Flybyknight | Creatures of the night
They home-deliver things you might suddenly need when everything else is shut
Past life
Neha Jain, 27, worked for Google in Mumbai for over five years, till the end of 2011, as a solutions consultant. She quit “without a plan" because she wanted to explore more career options. This later included joining a design school—and the discovery that she “did not have a creative side"—and working with an NGO till her focus shifted to e-commerce last year.
Jude de Souza, 26, did a bachelor’s degree in economics from Luther College in Iowa, US, and returned to India to join Deutsche Bank, but could not handle the “suits everywhere". He stopped showing up one day, “like a mature adult", he says, laughing. After a brief stint with Brag PC, a brand of hardware vendor Prime ABGB, de Souza became a partner at Nova Starke Audio Pvt. Ltd, which owns an audio store, Nova Audio, in Mahim, Mumbai. He is currently a director with the company.
Eureka moment
In April-May last year, for want of something to do at night, de Souza and a friend loaded their cars with a few snacks and started a service called Night Call. The idea was to give people late-night options for munchies and smokes—“for people who get desperate at 2am". Once his friend moved on, de Souza was left alone and boredom forced him to start “eating into his own stock" at nights.

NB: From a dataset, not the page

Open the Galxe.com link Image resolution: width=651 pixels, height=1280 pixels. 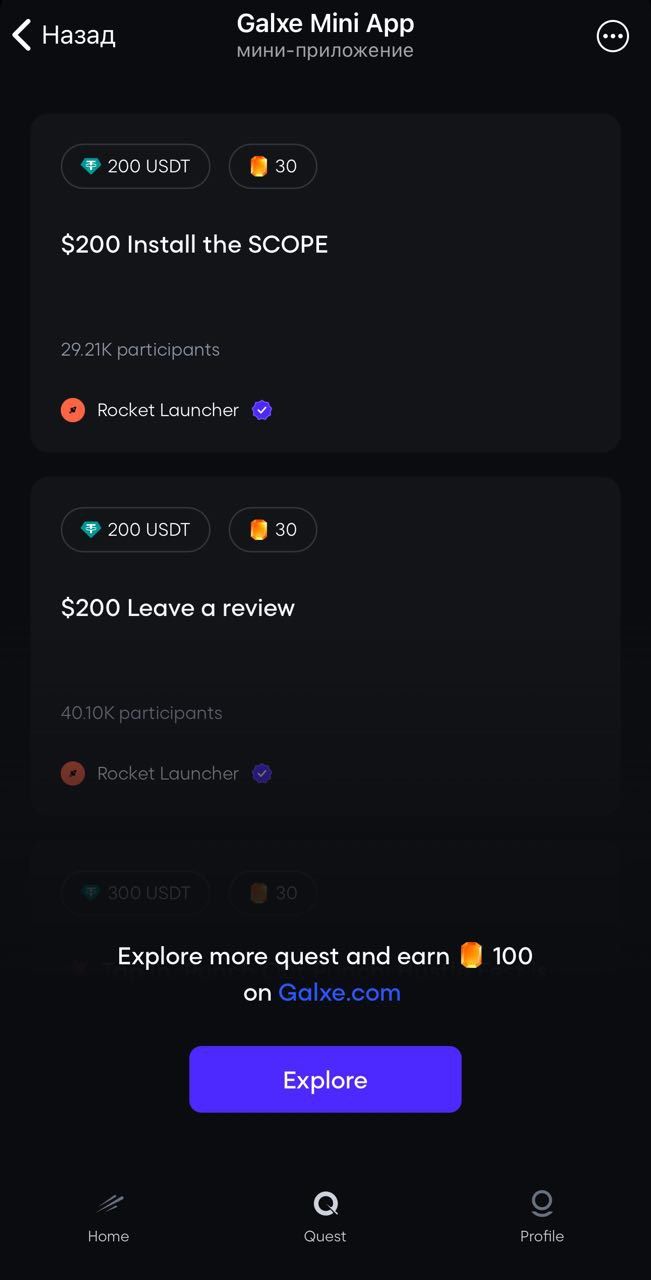point(338,992)
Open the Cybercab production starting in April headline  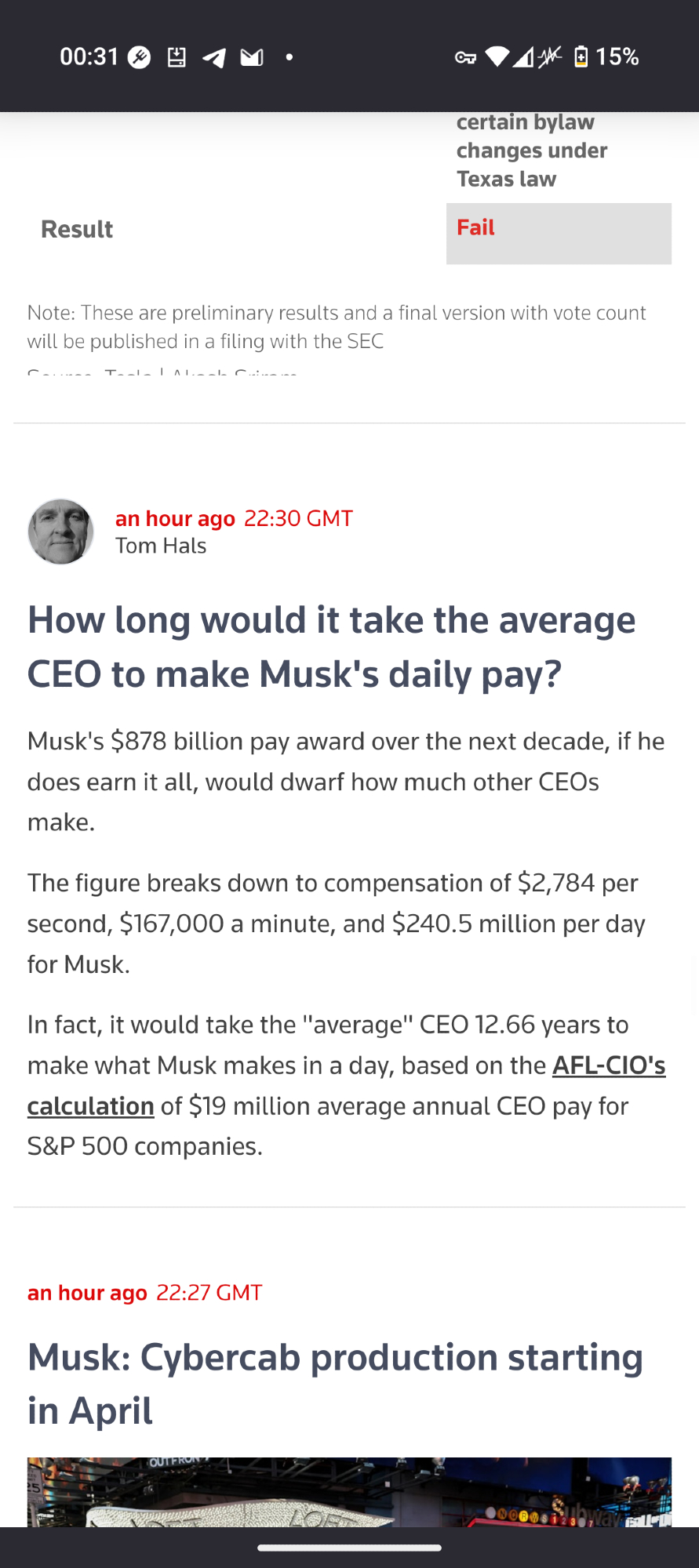click(335, 1384)
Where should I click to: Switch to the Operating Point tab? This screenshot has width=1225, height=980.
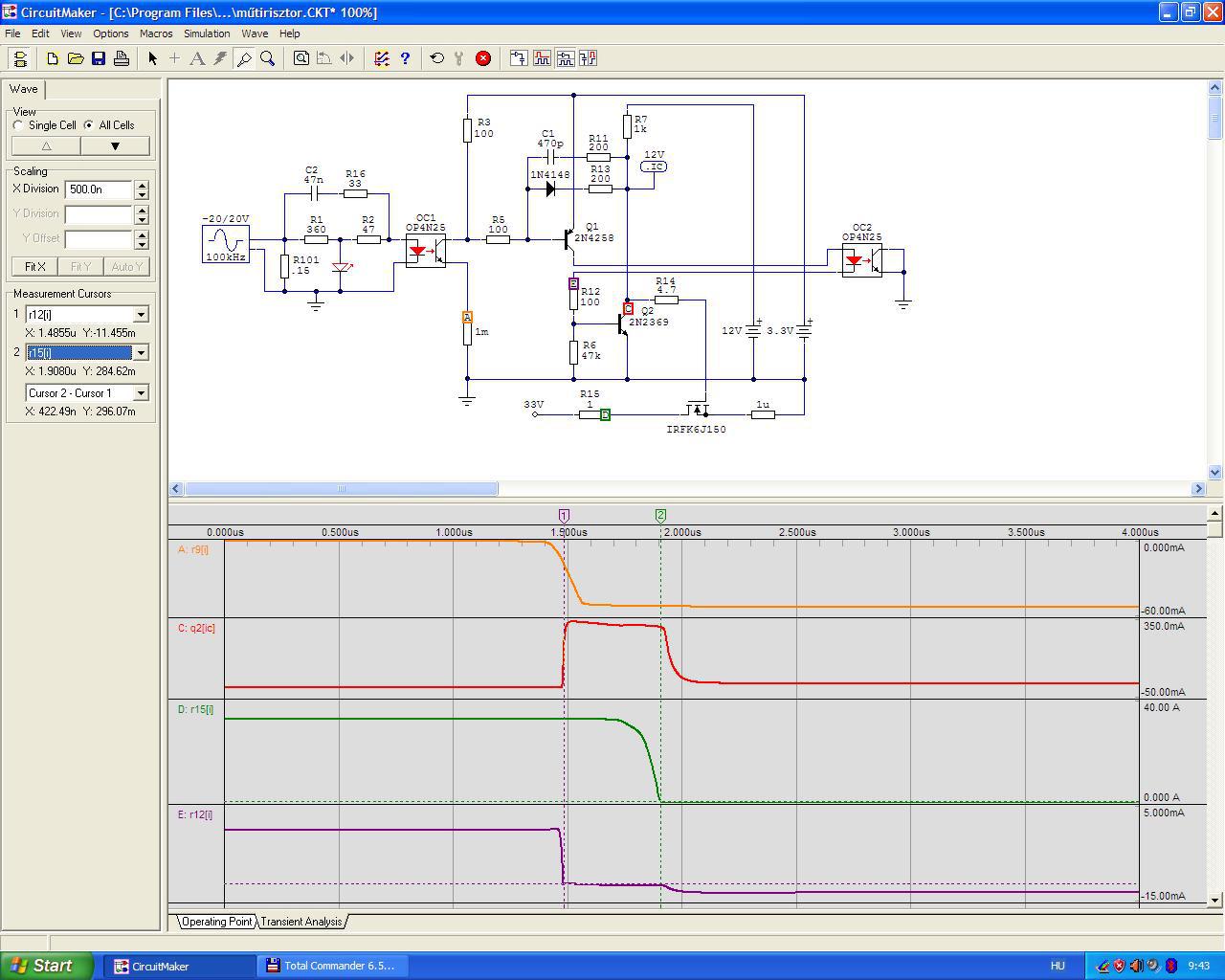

Coincidentally, Jain had started something similar between Bandra and Andheri—Flybyknight—after spamming friends with an informal market survey. Since many of her friends were independent professionals or artists, they did not have conventional working hours, and therefore, were often “awake at 4am and out of food". Initially, the idea sounded ridiculous, but she went ahead.
Once de Souza found out someone had “stolen his idea", he wanted to take the “rival down", he says jokingly. The two met and realized there was synergy, so they decided to work together on Flybyknight.in from around June-July 2012.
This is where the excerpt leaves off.